Last month, U.S. citizen and government employee Raymond Davis shot and killed two armed Pakistani men whom he thought were trying to rob him. U.S. officials claim that Davis is a diplomatic employee (despite not having a diplomatic visa) and that his detention violates the Geneva Convention. Pakistan disagrees. It certainly does not help matters when the U.S. Consulate vehicle summoned to the scene by Davis drove the wrong way down a one way street, killing a motorcyclist and then speeding away. Even worse, The Express Tribune (with the International Herald Tribune) reported that Pakistani prosecutors recommended that Davis be charged with espionage after police retrieved photographs of sensitive areas and defense installations from his camera. Adding to existing outrage is news that the widow of one of Davis’s victims recently committed suicide.

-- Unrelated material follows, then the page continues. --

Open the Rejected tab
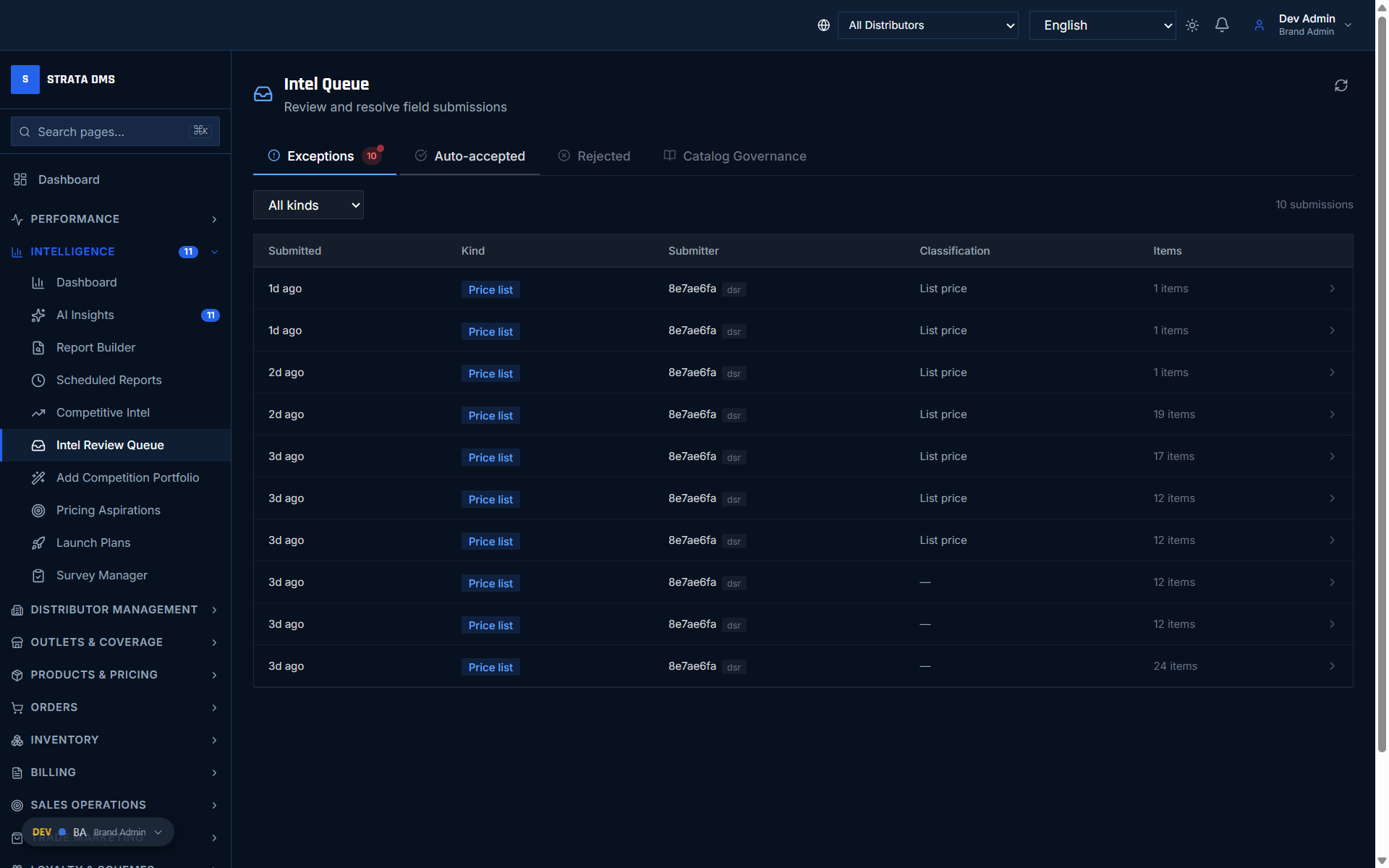coord(604,156)
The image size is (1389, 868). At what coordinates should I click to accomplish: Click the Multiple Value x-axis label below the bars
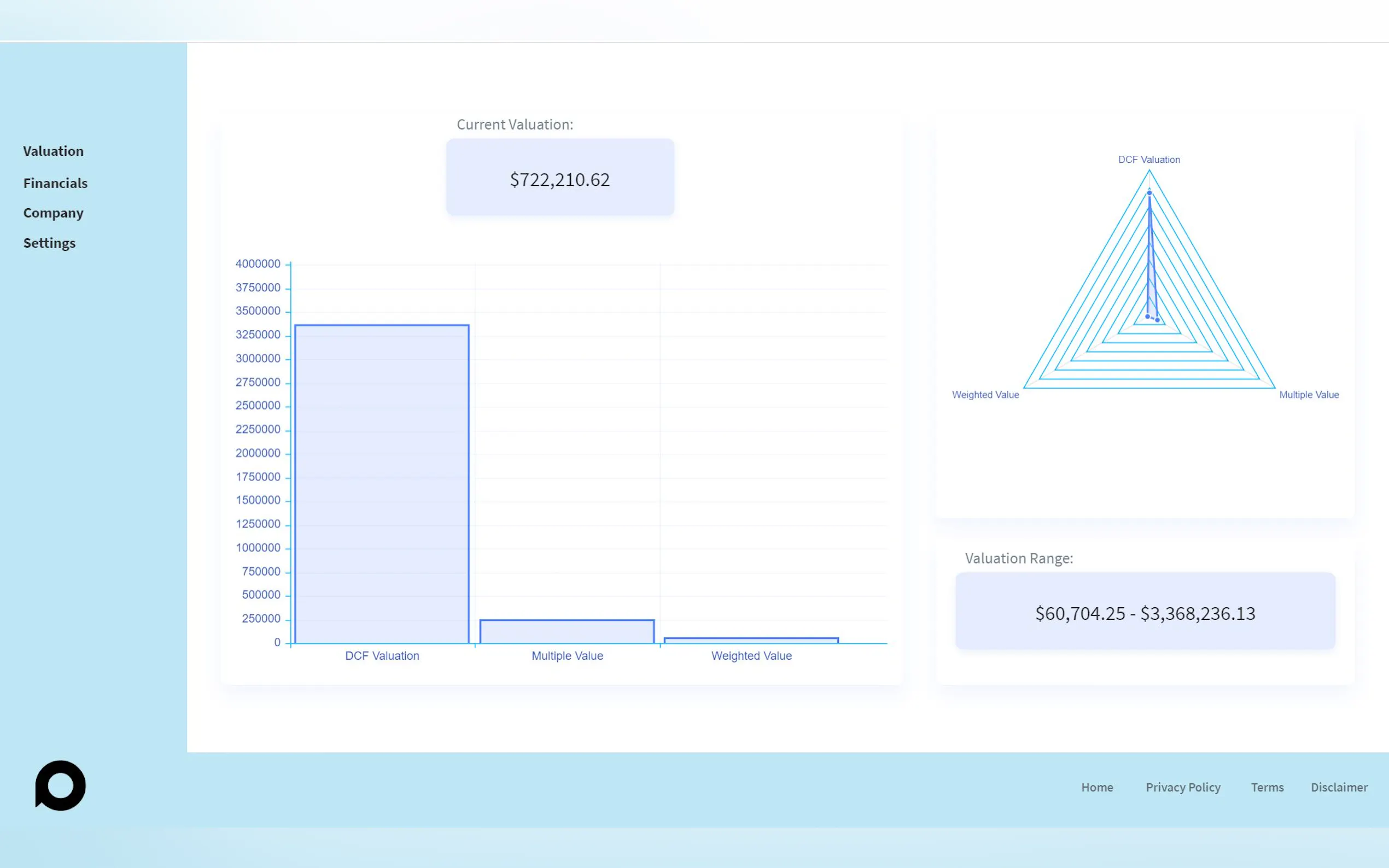pos(567,655)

The diplomatic chasm that has opened between Islamabad and Washington might grow even larger. A senior delegation of U.S. lawmakers flew to Pakistan demanding the release of Davis, threatening that $1.5 billion of annual assistance for Pakistan may be at risk as well as a $7.5 billion, five-year civilian aid package. When asked if aid would be at risk if Davis stayed in custody, U.S. Representative Buck McKeon (R-CA), who heads the House Armed Services Committee, said: “It very well could be.” And U.S. Representative John Kline (R-MN) said it was imperative that Pakistan release Davis and that there may be repercussions otherwise.

Pakistani authorities are terrified of what will happen if they cave to American pressures. They fear, justifiably so, that not detaining Davis will spark a public backlash. Imagine for a moment if the situation were reversed: rather than in Lahore, this incident happened in New York, and rather than an American shooting two Pakistanis it was a Pakistani who shot and killed two Americans in broad daylight. The zeitgeist would put last year’s “Ground Zero mosque” debate to shame. A 24-hour cable news media firestorm would erupt; U.S. officials would consider it an act of domestic terrorism; New York and other major American cities would be on lock down; and American Muslims would be subject to even more popular criticism then they are now.

All of this is not to say that Mr. Davis is in the wrong. Innocent until proven guilty is the motto America lives by, even though it is not always the principle it champions. However, we also must consider how we would react if the situation were flipped: would U.S. officials not also feel public pressure to detain a Pakistani who killed two American citizens, regardless of diplomatic immunity? Would Washington bend to Islamabad’s will? What if Pakistan threatened to stop assisting America’s war in neighboring Afghanistan?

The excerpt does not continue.